Valorizzare un luogo a partire dal rispetto per la terra e per chi la abita, con uno sguardo al passato e uno al futuro. La filosofia di Cà du Ferrà sta tutta qui, nella volontà di preservare un paesaggio unico, a cominciare dai terreni incolti, mantenendolo intatto per custodirne la bellezza. E facendo tesoro della cultura contadina, senza rinunciare agli strumenti moderni.
Le buone prassi, l’attenzione alla naturalità che conduce sulla strada della certificazione biologica, sono i pilastri di questa giovane azienda che punta a portare in cantina un prodotto al naturale per farne uscire vini di eccellenza, nati da vigneti certificati.

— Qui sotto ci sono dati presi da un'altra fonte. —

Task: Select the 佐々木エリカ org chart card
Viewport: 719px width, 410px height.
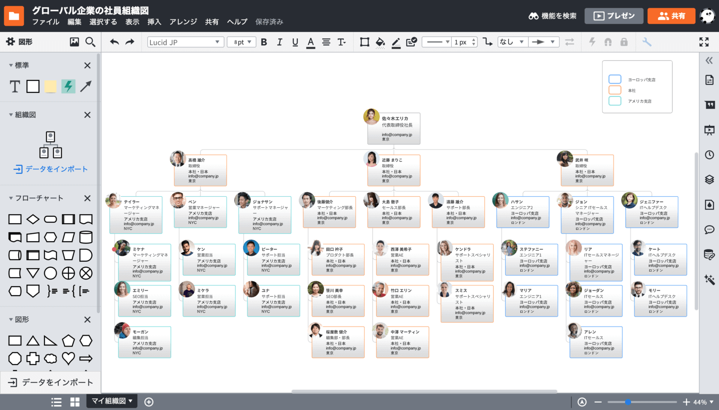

Un obiettivo reso possibile seguendo il ciclo della natura e uno stile di vita sano e genuino, nelle vigne come in cantina.
Il recupero dei vitigni antichi
Fiore all’occhiello di Cà du Ferrà è il recupero dei vitigni rari e antichi, che si colloca nel solco del ritorno al passato e del rispetto di un luogo com’era in origine.
Per riaccordarsi alle originarie colture viticole, l’azienda, nei terreni di Bonassola, punta a riportare alla luce varietà come il Ruzzese, il Rossese Bianco, il Picabon e l’Albarola Kihlgren, presenti fin dall’antichità nelle Cinque Terre e nella Riviera Ligure di Levante e in parte dimenticati nel corso della storia recente.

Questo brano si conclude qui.